Michael, we just got the help to this first oneoff period. You're making me old here before my time. In a word, we're not looking at it. We've got just a lot of work we can do with the one airplane type.

Drew and team are -- I think we've said we have -- how many hundreds of markets, routes?

Drew Wells -- Vice President of Revenue and Planning

We have 459 routes.

Maury Gallagher -- Chairman and Chief Executive Officer

That, yes, we can still look out. We've gotten international, so --

Drew Wells -- Vice President of Revenue and Planning

And another 600 or more incremental on top of it.

Maury Gallagher -- Chairman and Chief Executive Officer

Yes. I mean, so keep it simple, stupid. I think I really want to take a moment and put out the boys out to Scott Sheldon and the whole ops team and what they've done, and this has just been a lot of elbow grease, pulling up your sleeves. And as I said in my own comments, fixing airplanes is a job in and of itself.

The best airplanes in the world are going to need work. And if you're not well organized in taking care of business, it's going to show up even with the best of airplanes. So it's pretty impressive what we've done in two years, and it really was a will to just make it good and make it right. And this current management team, I know we've caught some flack in the past, management people leaving us.

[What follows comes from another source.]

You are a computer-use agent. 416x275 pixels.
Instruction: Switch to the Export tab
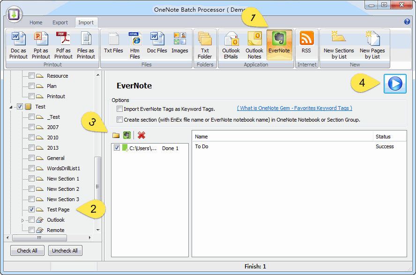point(60,22)
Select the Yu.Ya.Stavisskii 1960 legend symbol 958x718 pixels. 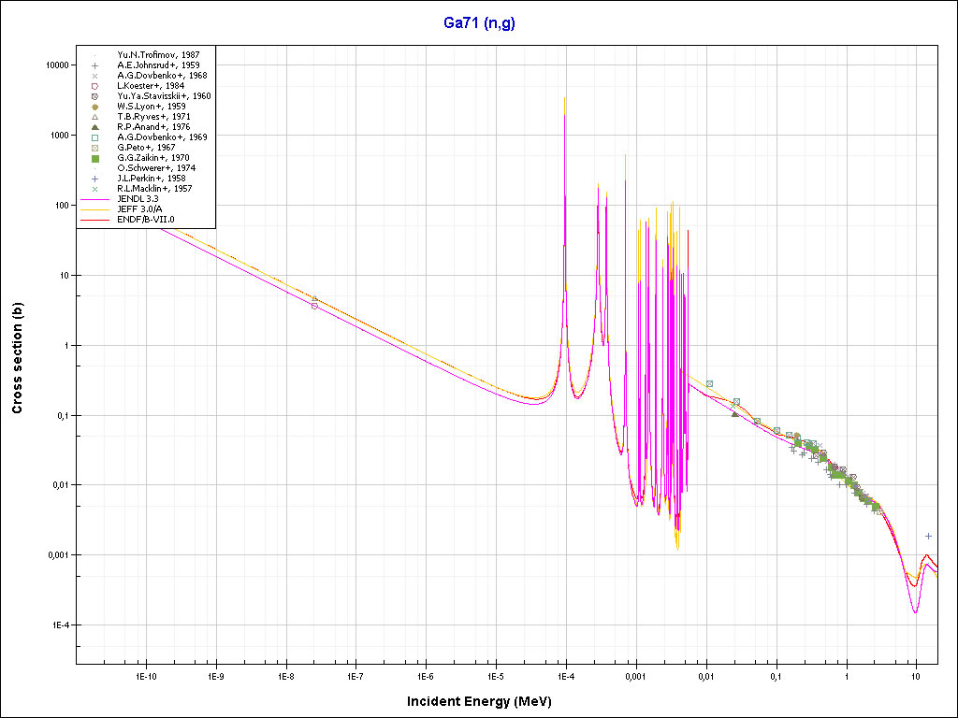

But I think we've demonstrated over and over again the deep and wide bench we have here and the quality of the product we're putting out. And again, with the Allegiant 2.0 and the customer focus, reputational importance is second to none. And I think you're seeing that in the industry as well. The speed of the social media post is a new today or a new world weapon, if you will, in our customers' hands that focuses some operational and marketing aspects of the company to a much greater degree than they might have been in the past.

Michael Linenberg -- Deutsche Bank -- Analyst

Great answer, Maury. Just so you know that was a test question and you answered it correctly. So good answer.

Maury Gallagher -- Chairman and Chief Executive Officer

We've known each other too long, Michael, to be doing that to me.

Michael Linenberg -- Deutsche Bank -- Analyst

I'm sorry, because I don't think you are.

Operator

Thank you. Our next question comes from the line of Hunter Keay from Wolfe Research. Your question, please.

Hunter Keay -- Wolfe Research -- Analyst

Thanks. Hi, everybody. Hey, John, can you please do me a favor and elaborate a little bit on the Sunseeker? I know it's -- the slip. I should say in the schedule; I know it's hard to nail the -- these things down quarter to quarter.

But the nature of the question is does this relate to anything like -- around like permitting issues? Was it something tied to engineering or design? Was it like a labor shortage issue? Just trying to understand a little more what did push that to the right a little bit.

John Redmond -- President -- Analyst

It's hard to point to any one thing, Hunter. It's always a good question. But the one thing I can -- I should mention is once you get started, the difficulty of predicting a start date because there's so many things that have to happen in order for us to start a project. But what I can say is once you do start the project, the end date is much more predictable because the sequential nature of construction is much easier to predict.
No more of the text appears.